▶ INSTRUÇÕES
(a) Indique se cada afirmação está de acordo com o texto sobre a iniciativa «Stop Destroying Videogames», respondendo sim ou não e citando literalmente as palavras do texto que o decidem: (i) Pavel estuda na Universidade Unicorn de Praga. (ii) Segundo Pavel, a indústria de jogos é menor do que a do cinema. (iii) Tron é um filme de 1982.
(b) Responda, com base no texto sobre a iniciativa «Stop Destroying Videogames», às seguintes perguntas:
(i) Que idade tem Pavel?
(ii) Como quer a iniciativa preservar os jogos para as gerações futuras?
(iii) Em Tron, que direitos defende o programa heróico?
(c) Escreva a continuação do texto sobre a iniciativa «Stop Destroying Videogames», a partir da última frase apresentada.

▶ TEXTO FORNECIDO
Pavel é um estudante de engenharia de software de 25 anos na Universidade Unicorn de Praga, na República Checa, e é um jogador apaixonado. É uma das principais figuras da iniciativa de cidadania europeia «Stop Destroying Videogames», que defende a preservação dos jogos digitais como património cultural e procura impedir que os editores de jogos revoguem o acesso aos conteúdos adquiridos. Nesta entrevista, Pavel discute as razões por trás da campanha, o seu progresso e as implicações mais amplas para os direitos digitais na Europa.
Pavel: Imaginem se todas as cópias de um filme ou de um álbum de música fossem subitamente destruídas - bárbaras, certo? No entanto, é exatamente isso que está a acontecer noutro canto do mundo do entretenimento: a indústria dos videojogos. Quando se compra um filme ou uma peça de música, é-se dono dele e pode-se mantê-lo durante o tempo que se quiser. Mas os jogos de vídeo não têm as mesmas garantias. Uma vez que uma editora decide tirar um jogo do mercado, os jogadores podem perder o acesso por completo. O que pagou simplesmente desaparece, e fica sem nada. E a indústria de jogos é maior do que os filmes ou os da música juntos!
A nossa iniciativa visa proteger os direitos dos consumidores na indústria do jogo. Queremos impedir que os editores desativem jogos que as pessoas já compraram. Queremos também preservar os jogos como património cultural e digital para as gerações futuras. Os jogos são uma forma de arte e não queremos que sejam apagados da história.
(Tron é um filme de ficção científica de 1982, onde um programa heróico defende os direitos dos utilizadores do mundo real dentro de um sistema de computador totalitário.)

▶ MATERIAL RECOLHIDO
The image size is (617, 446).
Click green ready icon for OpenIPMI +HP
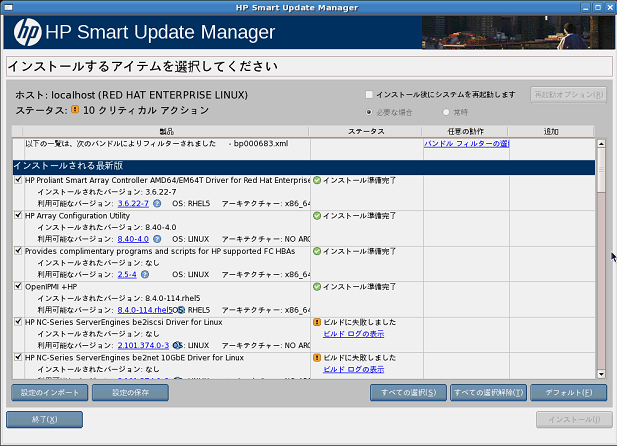point(317,287)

▶ RESPOSTAS
(a)
(i) Sim: «na Universidade Unicorn de Praga»
(ii) Não: «a indústria de jogos é maior do que os filmes ou os da música juntos!»
(iii) Sim: «Tron é um filme de ficção científica de 1982»

(b)
(i) 25 anos.
(ii) Como património cultural e digital.
(iii) Os direitos dos utilizadores do mundo real.

(c)
Um número crescente de editores vende jogos de vídeo que dependem de ligações constantes à Internet aos servidores do editor para funcionar. Embora este modelo não seja intrinsecamente problemático, a verdadeira questão começa quando o apoio termina: Os editores desligam os servidores, tornando os jogos injogáveis e desvalorizando efetivamente todas as cópias já vendidas.
Esta prática não só priva os consumidores dos produtos que pagaram, como também viola a Diretiva 93/13/CEE relativa às cláusulas abusivas nos contratos celebrados com os consumidores, que exige que as empresas digitais atuem de boa-fé e ofereçam condições de utilização justas e transparentes aos seus utilizadores.
Ao contrário de outros meios de comunicação, os jogos podem ser completamente apagados. Estamos simplesmente a pedir que os consumidores mantenham o acesso às cópias licenciadas que pagaram, de forma jogável.
Há tantos jogos que queremos preservar para as gerações futuras — como Sea of Thieves, Valorant, World of Warcraft, e tantos mais.
Em maio de 2025, a iniciativa «Stop destroying videogames» recolheu mais de 440 000 assinaturas, continuando os números a aumentar diariamente – um sinal claro de que os jogadores europeus exigem uma mudança duradoura.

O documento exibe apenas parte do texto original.